_REQUIRED WORK_:
From the line containing "Image resolution: width=799" through the last line of the records below, each line is to be repeated exactly; pictures are to be omitted.

[Collected data]
══════

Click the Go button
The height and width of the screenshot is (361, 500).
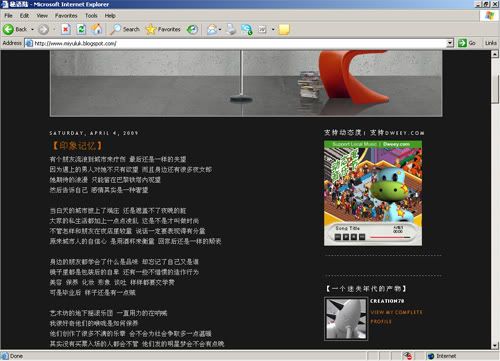[467, 43]
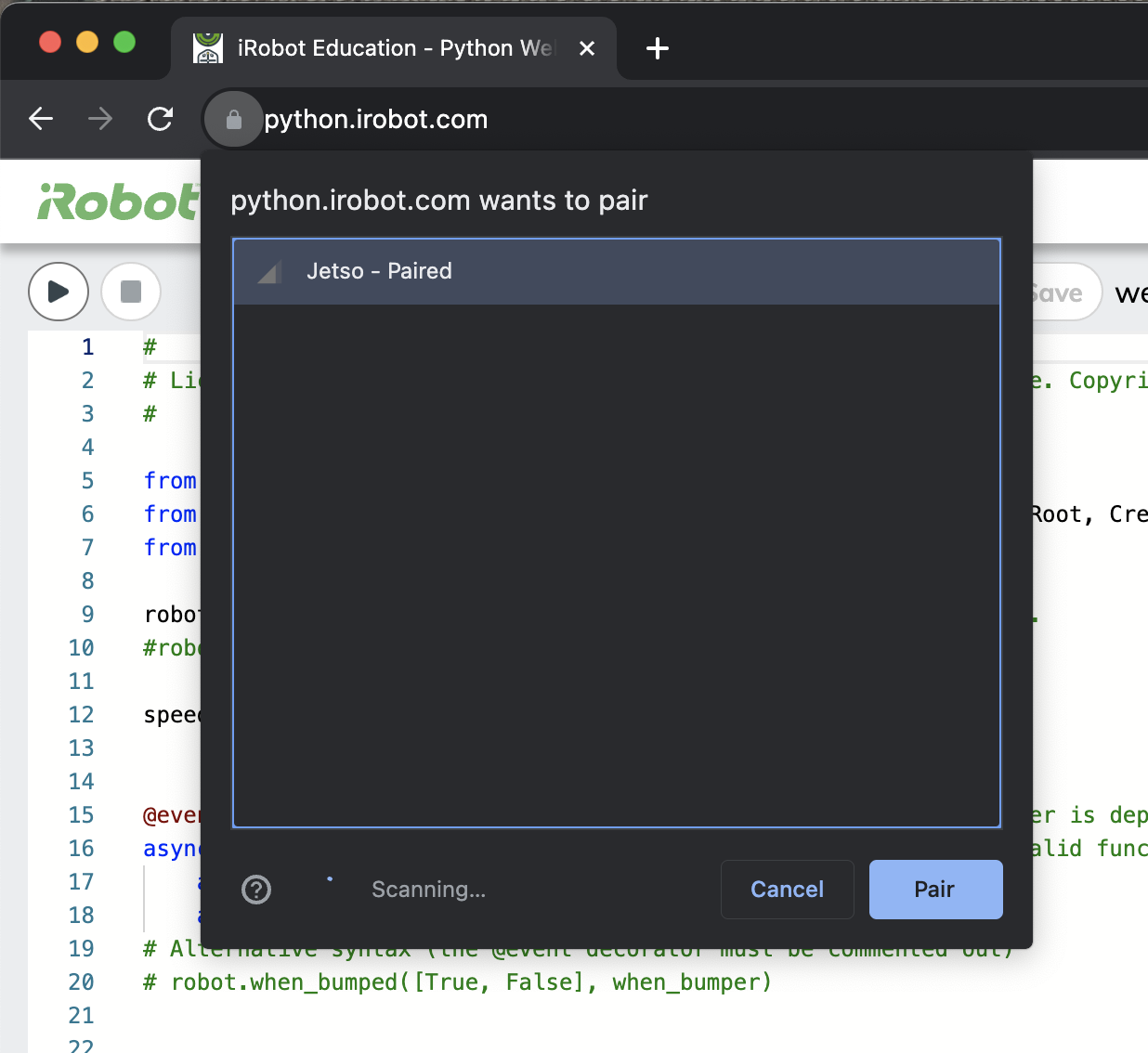Click the forward navigation arrow

pyautogui.click(x=100, y=119)
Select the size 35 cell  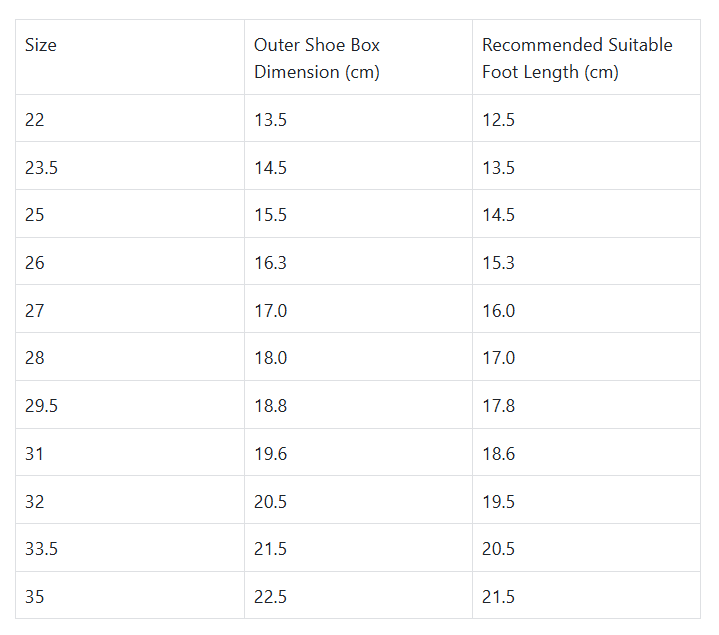tap(35, 597)
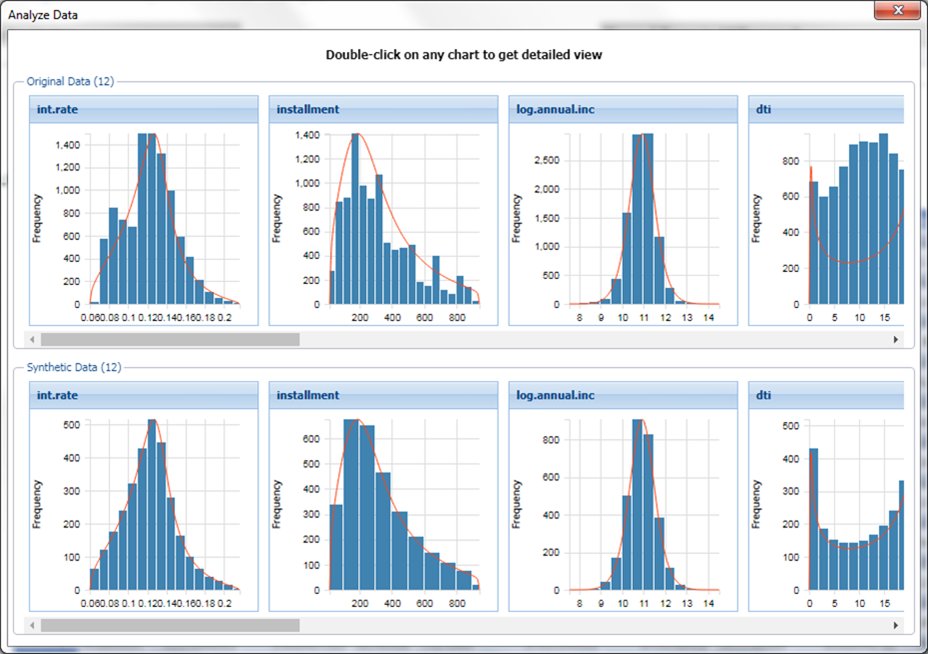Click the installment title bar in Original Data

384,109
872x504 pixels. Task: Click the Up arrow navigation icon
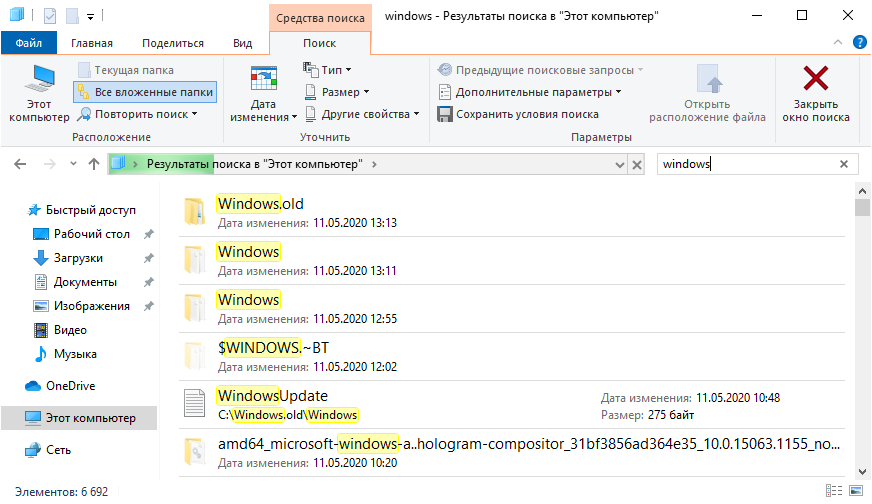click(94, 164)
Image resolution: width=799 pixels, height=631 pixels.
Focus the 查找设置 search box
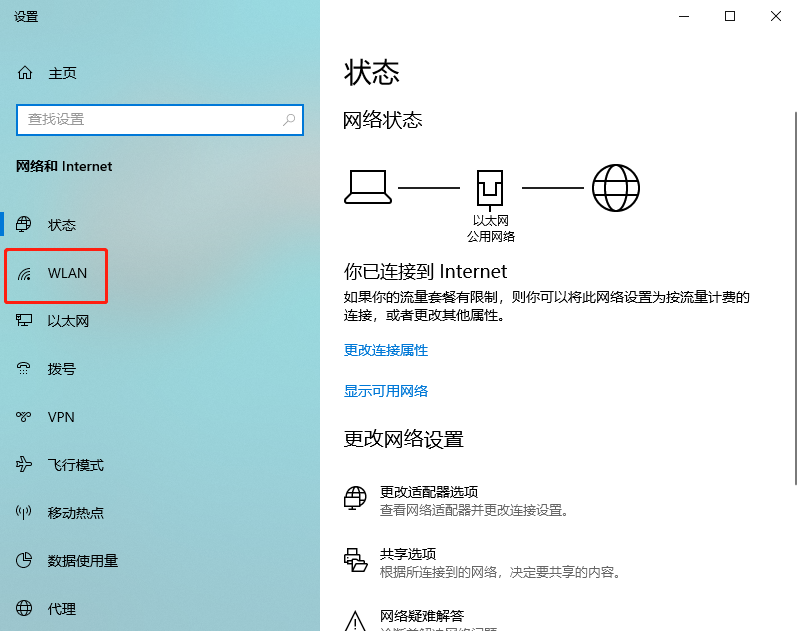point(150,119)
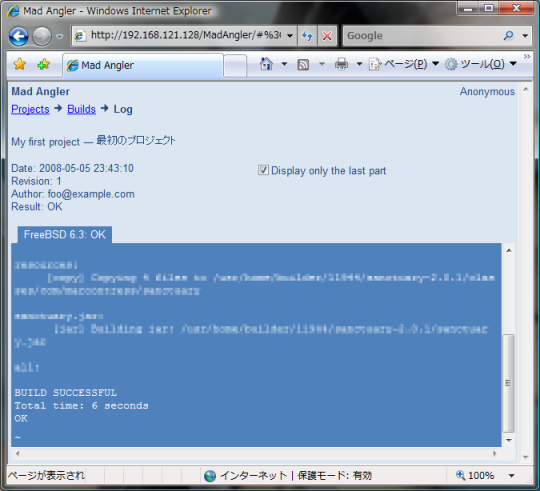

══════

_EXERCISE SOLUTION_:
Image resolution: width=799 pixels, height=631 pixels.
Focus the 查找设置 search box
point(150,119)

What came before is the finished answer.